L'Assemblée nationale vient d'examiner le projet de Loi Grenelle 2, qui contient, après les amendements adoptés, une série de dispositions favorable au développement des énergies renouvelables. Il s'agit notamment de la mutualisation des coûts de raccordement, de la création d'un tarif d'injection pour le biogaz, de la confirmation par voie législative des nouveaux tarifs d'achat pour l'électricité produite par l'énergie solaire photovoltaïque, de l'extension aux collectivités locales du bénéfice des tarifs d'achat, et de l'instauration d'un délai maximum pour le raccordement des installations de production d'énergie renouvelables de moins de 36 kVA par les particuliers. Par ailleurs, les procédures pour le développement de l'éolien offshore ont été simplifiées.
L'ensemble de ces mesures témoigne de la volonté de poursuivre le développement des énergies renouvelables dans notre pays, dans la lignée des préconisations du Grenelle de l'environnement.
La filière éolienne faisait l'objet de dispositions extrêmement dangereuses. Même si elles ne répondent pas à toutes les attentes des professionnels, des avancées significatives ont été obtenues en séance. Jean-Louis BORLOO a ainsi fait adopter, en particulier, deux amendements qui marquent l'engagement du Gouvernement de poursuivre le développement de cette filière malgré les attaques dont elle a fait l'objet.
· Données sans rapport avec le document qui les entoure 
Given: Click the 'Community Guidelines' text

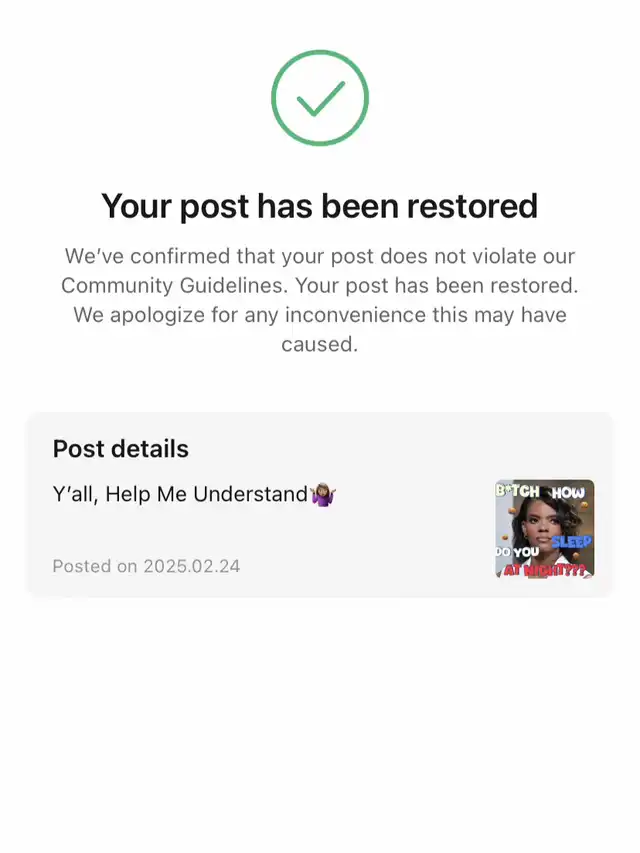Looking at the screenshot, I should (x=175, y=286).

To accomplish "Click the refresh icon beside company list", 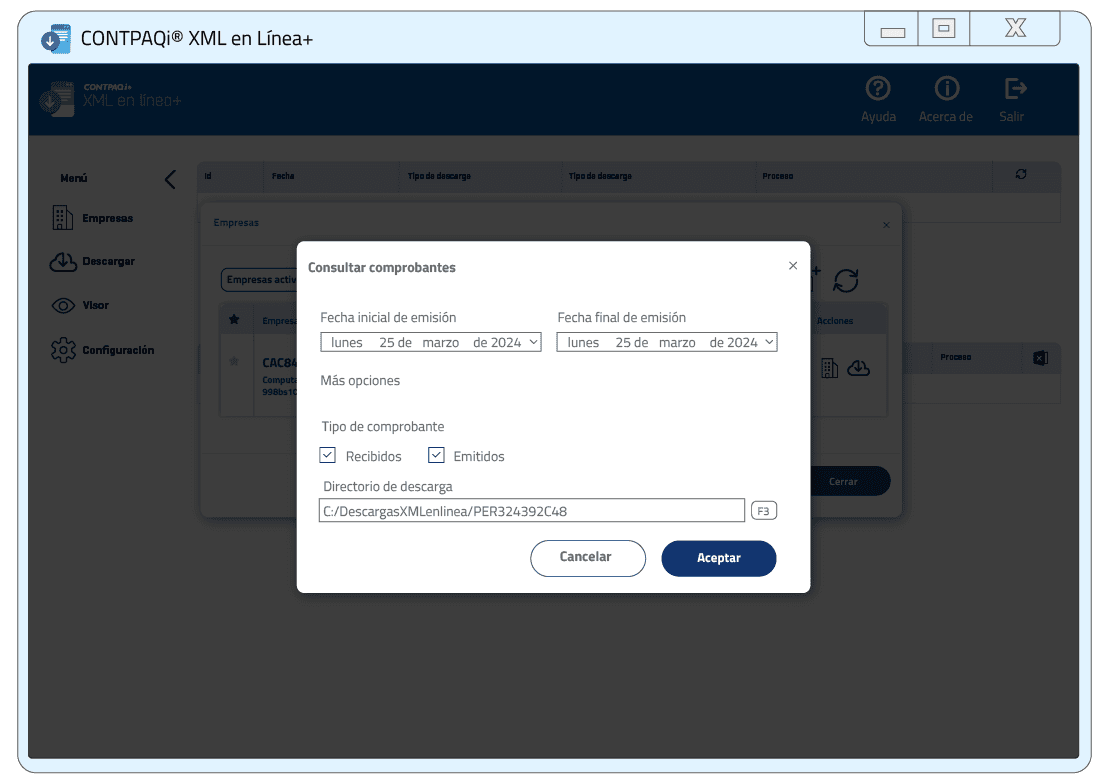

Il a notamment fait adopter un amendement, présenté par le Gouvernement, qui vise à « vérifier la bonne atteinte des objectifs de la programmation pluriannuelle des investissements de production d'électricité, par l'installation d'au moins 500 machines électrogènes par an. » André ANTOLINI, le Président du SER, a déclaré : « Cela représente 1 300 MW par an, c'est-à-dire la puissance éolienne qu'il convient d'installer pour atteindre les objectifs terrestres en 2020 ».